Advocates of the dam, located on the Columbia River in Central Washington, had lobbied for federal support for the project for years. Only the federal government had the resources to build the kind of dam that had been envisioned: a structure 550 feet tall and nearly a mile wide, holding back a reservoir that would reach 150 miles to the Canadian border. The dam would be equipped with two huge hydroelectric powerplants, but its main function would be to pump water onto 1.1 million acres of desert. The price tag was an estimated $400 million.
Roosevelt’s predecessor, Herbert Hoover (1874-1964) -- an engineer -- rejected the plans for Grand Coulee Dam and the related Columbia Basin Irrigation Project. He said it was too expensive, that there would be no market for the power produced by the dam, and that there was no need to bring new farmland into production because the nation’s farmers were already producing an agricultural surplus.
Roosevelt, too, objected to the price and the scope of the project, and initially rejected it altogether. Shortly after taking office, in January 1933, he committed funds for the construction of Bonneville Dam, located on the lower Columbia in southwestern Washington. He was concerned about spending federal dollars on two large public works projects in a region with a relatively small population. Washington Senator Clarence Dill (1884-1978), a Democrat from Spokane, was among those who finally convinced Roosevelt to change his mind.
However, Roosevelt asked that the project be scaled down. He argued that a smaller, lower dam would put the unemployed to work; would generate low-cost electricity; and could be enlarged later if needed.
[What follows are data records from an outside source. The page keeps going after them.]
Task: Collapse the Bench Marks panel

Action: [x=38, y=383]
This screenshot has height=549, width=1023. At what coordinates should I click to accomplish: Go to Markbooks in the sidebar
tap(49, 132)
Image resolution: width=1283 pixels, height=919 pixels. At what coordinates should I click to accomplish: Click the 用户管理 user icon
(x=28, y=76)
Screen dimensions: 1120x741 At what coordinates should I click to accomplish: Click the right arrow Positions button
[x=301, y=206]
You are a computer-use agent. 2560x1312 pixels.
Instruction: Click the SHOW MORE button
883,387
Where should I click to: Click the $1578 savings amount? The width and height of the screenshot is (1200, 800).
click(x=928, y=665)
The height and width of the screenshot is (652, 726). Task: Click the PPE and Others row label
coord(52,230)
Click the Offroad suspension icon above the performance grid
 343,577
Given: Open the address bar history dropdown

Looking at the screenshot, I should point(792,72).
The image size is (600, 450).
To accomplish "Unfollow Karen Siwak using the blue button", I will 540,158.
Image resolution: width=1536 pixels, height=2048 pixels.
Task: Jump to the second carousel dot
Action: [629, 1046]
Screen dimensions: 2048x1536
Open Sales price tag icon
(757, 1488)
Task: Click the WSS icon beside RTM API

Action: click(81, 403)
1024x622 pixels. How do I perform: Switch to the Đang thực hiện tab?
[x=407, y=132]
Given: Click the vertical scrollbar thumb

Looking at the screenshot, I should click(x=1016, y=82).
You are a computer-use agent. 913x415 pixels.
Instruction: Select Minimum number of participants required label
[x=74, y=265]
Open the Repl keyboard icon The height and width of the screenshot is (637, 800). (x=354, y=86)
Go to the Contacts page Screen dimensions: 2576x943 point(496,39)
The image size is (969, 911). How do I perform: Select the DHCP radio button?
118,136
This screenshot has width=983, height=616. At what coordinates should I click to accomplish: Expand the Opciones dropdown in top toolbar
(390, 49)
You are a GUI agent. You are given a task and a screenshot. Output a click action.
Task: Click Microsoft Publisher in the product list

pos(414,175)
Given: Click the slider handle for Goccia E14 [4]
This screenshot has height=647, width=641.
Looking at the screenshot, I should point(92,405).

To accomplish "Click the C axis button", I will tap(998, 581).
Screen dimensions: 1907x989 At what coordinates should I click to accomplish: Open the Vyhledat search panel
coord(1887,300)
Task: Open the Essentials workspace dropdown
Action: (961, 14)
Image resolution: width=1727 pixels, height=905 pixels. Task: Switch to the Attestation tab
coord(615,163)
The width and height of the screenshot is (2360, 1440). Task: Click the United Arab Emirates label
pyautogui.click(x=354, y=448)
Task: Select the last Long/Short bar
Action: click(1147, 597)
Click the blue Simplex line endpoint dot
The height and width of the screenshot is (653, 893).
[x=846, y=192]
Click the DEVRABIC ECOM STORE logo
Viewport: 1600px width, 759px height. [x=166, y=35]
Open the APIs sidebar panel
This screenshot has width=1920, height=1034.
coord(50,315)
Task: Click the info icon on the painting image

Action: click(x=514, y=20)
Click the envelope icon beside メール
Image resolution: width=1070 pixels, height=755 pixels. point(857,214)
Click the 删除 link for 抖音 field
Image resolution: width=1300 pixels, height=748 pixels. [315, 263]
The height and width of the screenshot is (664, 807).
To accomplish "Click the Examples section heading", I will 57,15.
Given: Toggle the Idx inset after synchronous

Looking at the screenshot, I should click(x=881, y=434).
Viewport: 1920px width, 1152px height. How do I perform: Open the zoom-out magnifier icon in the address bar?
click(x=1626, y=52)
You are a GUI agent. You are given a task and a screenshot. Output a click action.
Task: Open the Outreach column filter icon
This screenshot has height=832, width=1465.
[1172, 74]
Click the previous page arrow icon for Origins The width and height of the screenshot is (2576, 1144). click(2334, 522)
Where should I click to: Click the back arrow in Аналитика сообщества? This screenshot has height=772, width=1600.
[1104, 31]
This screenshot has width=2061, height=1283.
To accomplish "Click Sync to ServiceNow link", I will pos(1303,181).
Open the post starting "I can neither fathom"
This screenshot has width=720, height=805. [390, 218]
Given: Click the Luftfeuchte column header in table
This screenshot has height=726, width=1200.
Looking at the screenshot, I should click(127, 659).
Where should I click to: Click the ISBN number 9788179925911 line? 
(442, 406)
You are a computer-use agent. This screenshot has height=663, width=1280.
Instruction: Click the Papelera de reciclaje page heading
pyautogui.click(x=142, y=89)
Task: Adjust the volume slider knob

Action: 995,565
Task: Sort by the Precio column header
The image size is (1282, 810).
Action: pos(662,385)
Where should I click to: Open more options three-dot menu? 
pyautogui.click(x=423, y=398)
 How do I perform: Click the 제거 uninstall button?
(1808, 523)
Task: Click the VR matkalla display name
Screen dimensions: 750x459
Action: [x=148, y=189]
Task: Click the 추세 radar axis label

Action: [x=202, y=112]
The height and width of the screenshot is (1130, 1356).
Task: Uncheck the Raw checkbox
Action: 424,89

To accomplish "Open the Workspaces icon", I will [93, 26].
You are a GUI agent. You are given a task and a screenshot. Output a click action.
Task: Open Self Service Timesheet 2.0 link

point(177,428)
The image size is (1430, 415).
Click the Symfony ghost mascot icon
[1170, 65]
In July 1933, his Public Works Board appropriated $63 million for a 290-foot dam with no irrigation facilities. His decision put the Columbia Basin Project on hold, since a low dam would not support the kind of irrigation system that had been envisioned. Still, the project was assigned to the Bureau of Reclamation rather than to the Army Corps of Engineers, which increased the likelihood that it would be completed as designed at some point.
Initial excavation began in August 1933. The contract to build the dam was awarded in June 1934 to a consortium of three companies – Silas Mason Company of New York, Atkinson-Kier Company of San Francisco, and Walsh Construction Company of Davenport, Iowa -- known by the acronym MWAK. Roosevelt visited the construction site for the first time not long after the work began.
Roosevelt and his companions -- including Washington Governor Clarence D. Martin (1884-1955) and Secretary of the Interior Harold Ickes -- stopped first at Bonneville Dam, on August 3, 1934. From there, they traveled by train through Spokane and on to Ephrata, continuing in cars to Grand Coulee.
More than 20,000 people awaited the president, who arrived at the dam site at 11:05 a.m. and gave a brief speech. “It was perfectly astounding to see so many people in a desert country,” Ickes noted in his diary. “Some of them must have driven two or three hundred miles to see and hear the president.” The president’s wife, Eleanor Roosevelt, looked around and reportedly said “It was a good salesman who sold this to Franklin” (quoted in Pitzer, 101).
Supporters of the high dam continued to lobby Roosevelt during his visit to the dam site. Banners and signs were placed along the president’s route, pleading for support for the high dam and the irrigation project. What effect this had, if any, is not known, but within two years, the original contract had been modified and the Grand Coulee High Dam was under construction.
Roosevelt returned to Grand Coulee on October 2, 1937. By that time, the dam was being described as “the Eighth Wonder of the World” -- a structure as tall as a 46-story building, just five feet shorter than the Washington Monument, destined to contain more than 12 million cubic yards of concrete. Roosevelt marveled at the progress that had been made in three years. “The easiest way to describe those figures is to say that this is the largest structure, so far as anybody knows, that has ever been undertaken by man in one place,” he said. “Superlatives do not count for anything because it is so much bigger than anything ever tried before ...” (Roosevelt, 395).
Roosevelt became a champion of Grand Coulee as a reclamation project. He believed water pumped from the dam’s reservoir could be used to open up lands that could be worked by “thousands” of farmers relocated from other parts of the country. That vision was never fully realized, but Grand Coulee did become the nation’s powerhouse, producing more electricity than any other dam in the United States. As of 2005, it was eclipsed by only two other dams in the world.